Publicado en Diario de Noticias de Álava el domingo 18 de marzo de 2018
Hace unos días fui a la estación. Iba a despedir a alguien. No le di importancia, pero me pareció un error. Alguien lo arreglará, pensé yo. La cosa es que esta semana volví a la estación. A despedir también. Y ahí me di cuenta de que no es un despiste mío sino una conspiración. No quieren que nos despidamos. Bueno o lo mismo sí, pero sin saber de quién co… nos despedimos (pongo los puntos suspensivos detrás de los co… para que cada cual o cada cuala los rellene a su antojo y quede libre yo de acusaciones genéricas). A lo que iba… ¿Pero qué sentimientos, humanidad ni nada de ná que tiene la persona que ha discurrido lo de los cristales tintados en las ventanillas de los trenes? Que vale que me lo soterres. Que mola que corra mucho. Que son un lujo los bares y cafeterías que lucen. Y las corbatas del que te dice que el coche cuatro para donde el reloj y termina parando en casa cristo. Que son todo circunstancias y todos lo entendemos.

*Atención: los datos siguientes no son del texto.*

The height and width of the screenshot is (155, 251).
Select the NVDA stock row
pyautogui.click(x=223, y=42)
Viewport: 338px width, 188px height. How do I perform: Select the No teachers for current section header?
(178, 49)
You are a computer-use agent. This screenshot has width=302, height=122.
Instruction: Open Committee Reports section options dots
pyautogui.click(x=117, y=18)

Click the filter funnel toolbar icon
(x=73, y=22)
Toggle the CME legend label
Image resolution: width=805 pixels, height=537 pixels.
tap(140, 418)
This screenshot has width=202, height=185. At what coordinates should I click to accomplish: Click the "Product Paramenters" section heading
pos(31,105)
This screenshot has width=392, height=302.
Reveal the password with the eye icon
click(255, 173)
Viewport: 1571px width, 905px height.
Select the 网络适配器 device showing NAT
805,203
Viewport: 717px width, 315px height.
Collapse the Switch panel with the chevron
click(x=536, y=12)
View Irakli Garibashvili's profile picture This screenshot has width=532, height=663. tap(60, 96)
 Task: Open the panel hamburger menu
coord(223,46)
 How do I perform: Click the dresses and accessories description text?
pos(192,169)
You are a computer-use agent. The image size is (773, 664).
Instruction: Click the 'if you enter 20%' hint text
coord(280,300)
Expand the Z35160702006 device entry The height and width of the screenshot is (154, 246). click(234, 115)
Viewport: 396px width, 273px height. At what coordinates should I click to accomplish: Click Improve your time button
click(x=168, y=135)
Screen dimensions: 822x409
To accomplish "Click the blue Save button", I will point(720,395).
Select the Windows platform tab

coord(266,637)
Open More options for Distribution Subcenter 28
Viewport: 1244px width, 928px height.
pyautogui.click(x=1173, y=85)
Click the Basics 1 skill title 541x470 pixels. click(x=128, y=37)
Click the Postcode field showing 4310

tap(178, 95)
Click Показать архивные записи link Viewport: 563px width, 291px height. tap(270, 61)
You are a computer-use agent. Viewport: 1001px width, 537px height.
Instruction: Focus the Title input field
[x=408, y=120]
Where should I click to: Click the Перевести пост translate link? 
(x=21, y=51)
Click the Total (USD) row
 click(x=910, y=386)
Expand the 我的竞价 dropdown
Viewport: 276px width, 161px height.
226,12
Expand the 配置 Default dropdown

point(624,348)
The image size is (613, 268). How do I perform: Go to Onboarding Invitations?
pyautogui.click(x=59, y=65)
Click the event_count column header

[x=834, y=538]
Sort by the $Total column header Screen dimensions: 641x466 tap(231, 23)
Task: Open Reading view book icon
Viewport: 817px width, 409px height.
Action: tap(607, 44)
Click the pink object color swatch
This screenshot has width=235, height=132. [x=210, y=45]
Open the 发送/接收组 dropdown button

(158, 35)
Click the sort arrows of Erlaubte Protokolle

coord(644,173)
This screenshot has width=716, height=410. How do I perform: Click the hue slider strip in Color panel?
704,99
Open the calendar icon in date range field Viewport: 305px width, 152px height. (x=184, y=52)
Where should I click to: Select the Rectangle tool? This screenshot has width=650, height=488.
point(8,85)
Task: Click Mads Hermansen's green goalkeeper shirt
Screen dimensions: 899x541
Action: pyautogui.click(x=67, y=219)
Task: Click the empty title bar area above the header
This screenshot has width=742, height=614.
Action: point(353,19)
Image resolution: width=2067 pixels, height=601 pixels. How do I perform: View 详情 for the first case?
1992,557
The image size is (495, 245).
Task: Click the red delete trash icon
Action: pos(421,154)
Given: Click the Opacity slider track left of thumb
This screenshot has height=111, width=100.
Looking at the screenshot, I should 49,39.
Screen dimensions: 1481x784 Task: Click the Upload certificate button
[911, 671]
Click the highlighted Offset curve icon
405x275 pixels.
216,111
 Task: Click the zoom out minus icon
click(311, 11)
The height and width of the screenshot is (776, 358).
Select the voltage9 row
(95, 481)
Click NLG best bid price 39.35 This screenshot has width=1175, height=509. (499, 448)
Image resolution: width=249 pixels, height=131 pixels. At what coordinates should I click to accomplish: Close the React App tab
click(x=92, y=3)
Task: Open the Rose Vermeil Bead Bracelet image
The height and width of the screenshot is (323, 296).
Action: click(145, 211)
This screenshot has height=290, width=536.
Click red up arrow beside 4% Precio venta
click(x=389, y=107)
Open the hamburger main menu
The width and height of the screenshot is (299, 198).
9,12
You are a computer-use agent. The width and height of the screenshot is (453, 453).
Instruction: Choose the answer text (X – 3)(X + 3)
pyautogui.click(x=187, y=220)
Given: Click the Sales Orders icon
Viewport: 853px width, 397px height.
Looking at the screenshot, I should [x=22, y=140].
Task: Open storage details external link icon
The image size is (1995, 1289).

Pero que en llegando al punto ese donde uno entrega su amistad, su descendencia, o su cariño sin más a la compañía explotadora de las vías, y sale dispuesto a despedir pañuelo en ristre al errante, resulta que los cristales del vagón están tintados y a nadie se ve. Y no sabe uno si lanza besos, carantoñas y arrumacos al que viene de Gijón y asiste perplejo a la escena o al confuso vitoriano que se va a Barcelona. El destinatario o destinataria de los besos abrazos y adioses hunde mientras tanto su cabeza entre las manos tratando de que dentro de vagón nadie le identifique contigo.
Y así un arrancar un tren tras otro. Cambian los peinados, las hombreras y la pintura de los vagones. Poco más. Y la estación sigue donde estaba, suspirando entre vapores de máquinas desguazadas. Y el mundo pensando en que cuando hablamos de soterrar estaciones igual estamos, una vez más, enterrando más que vías, emociones.